**EXERCISE DATA**:
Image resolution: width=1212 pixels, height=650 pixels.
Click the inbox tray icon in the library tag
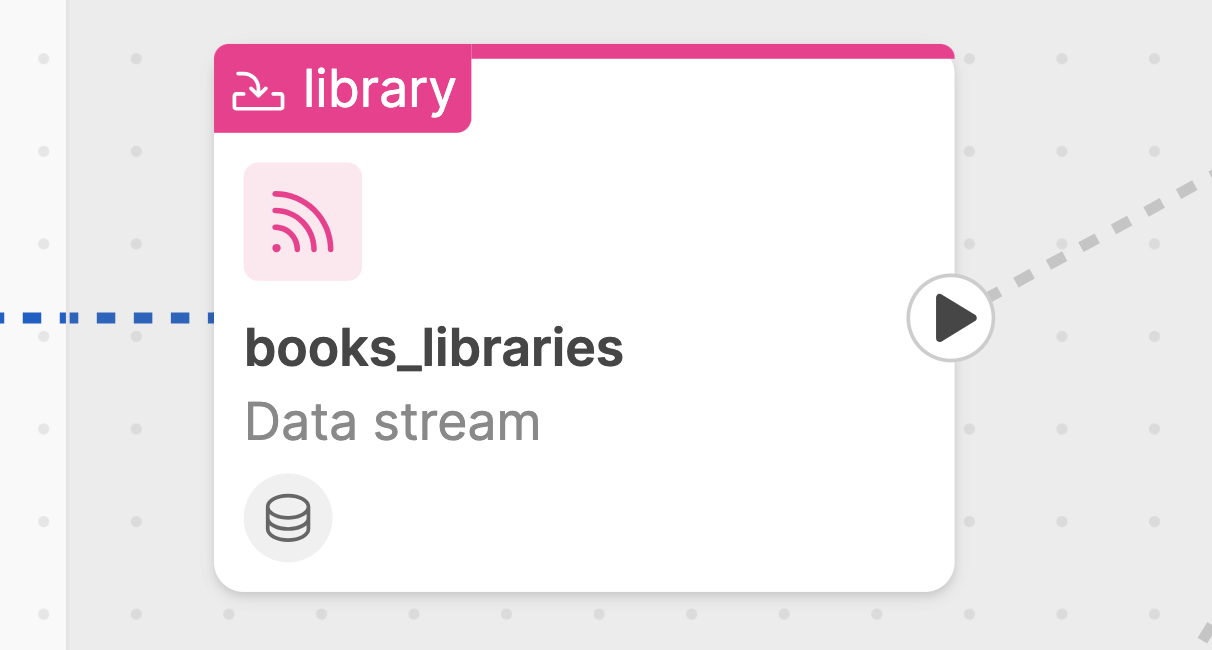click(x=258, y=90)
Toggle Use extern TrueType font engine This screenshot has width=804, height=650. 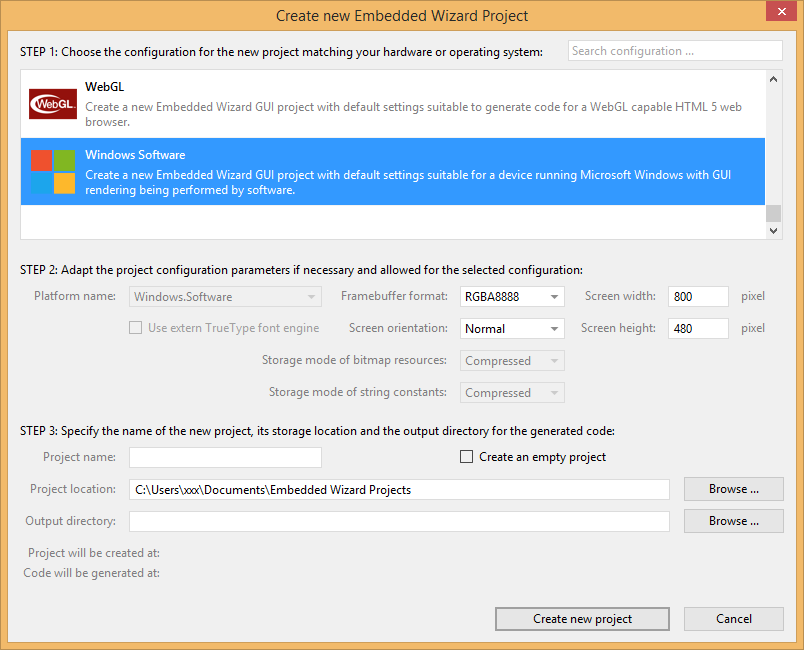[135, 328]
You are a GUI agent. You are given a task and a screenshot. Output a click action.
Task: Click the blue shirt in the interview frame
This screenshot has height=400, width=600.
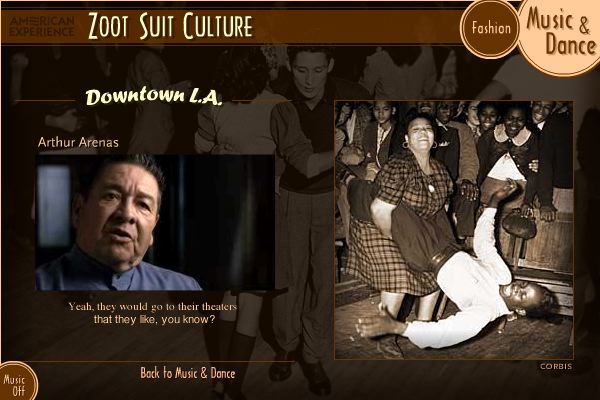[115, 272]
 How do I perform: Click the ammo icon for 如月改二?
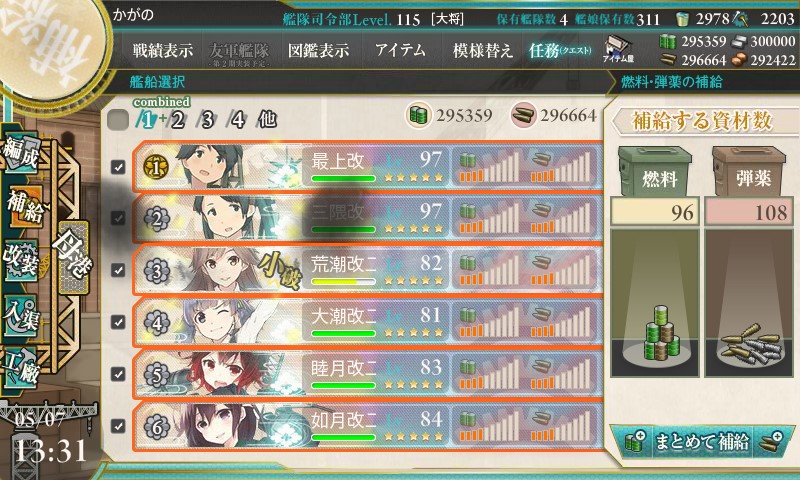click(x=540, y=419)
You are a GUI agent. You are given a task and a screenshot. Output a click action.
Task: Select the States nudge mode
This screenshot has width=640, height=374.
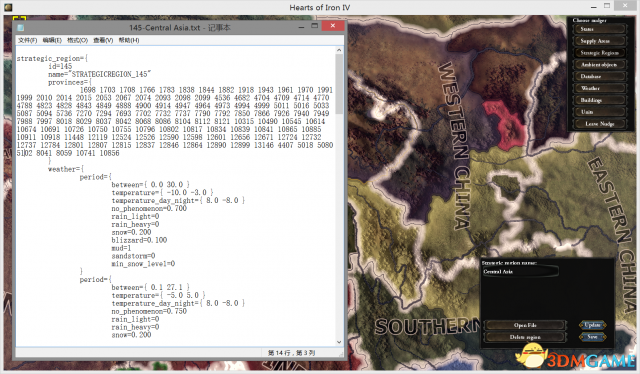599,29
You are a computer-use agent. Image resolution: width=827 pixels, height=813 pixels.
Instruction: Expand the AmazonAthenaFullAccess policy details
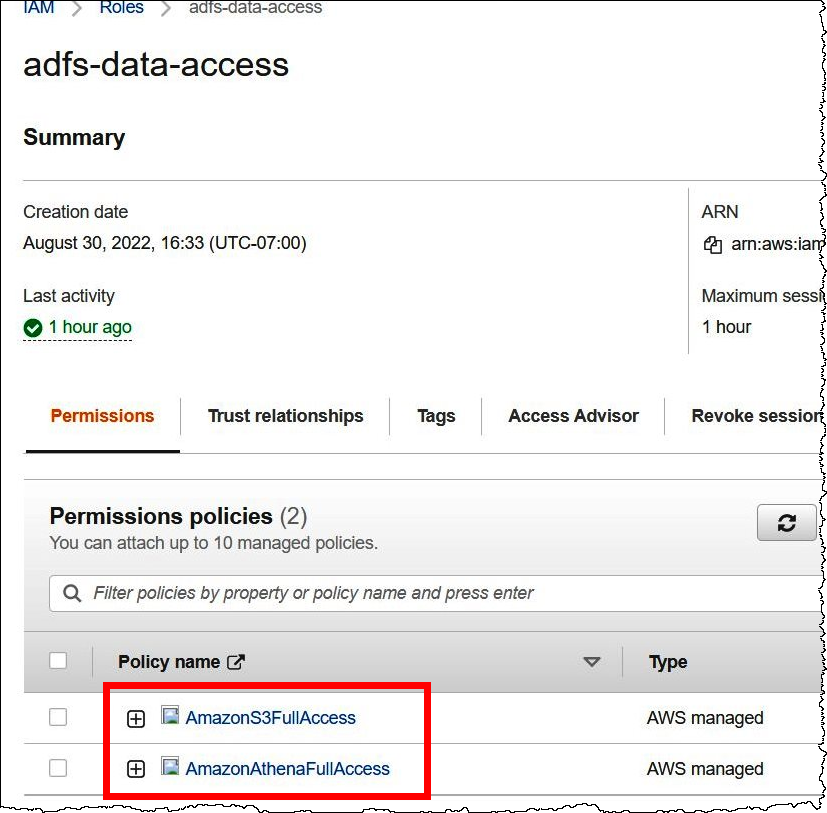click(136, 769)
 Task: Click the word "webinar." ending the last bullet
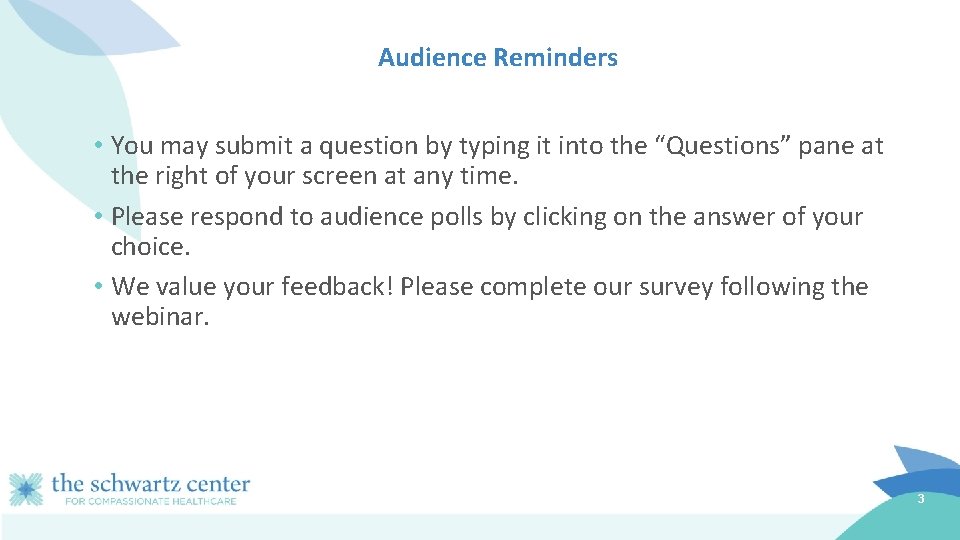point(161,318)
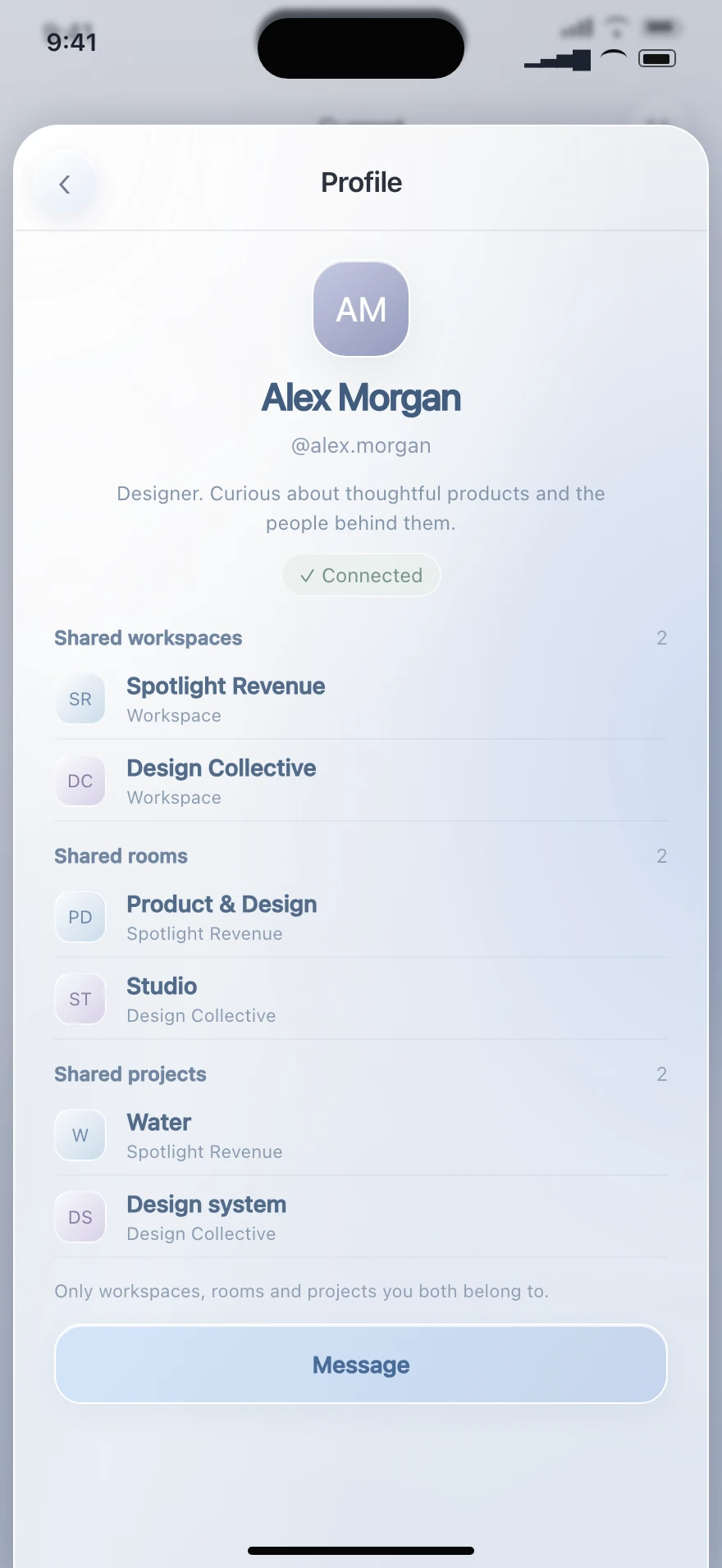Tap the DC workspace icon

80,781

**REQUIRED WORK**: Here the lines from the one with "You are a computer-use" through the last line of the data above need to be repeated exactly, both included, and any picture omitted.

**ANSWER**:
You are a computer-use agent. Image resolution: width=827 pixels, height=813 pixels.
Instruction: Expand the AmazonAthenaFullAccess policy details
click(136, 769)
 Task: Click the word "webinar." ending the last bullet
point(161,318)
Tap the DC workspace icon

80,781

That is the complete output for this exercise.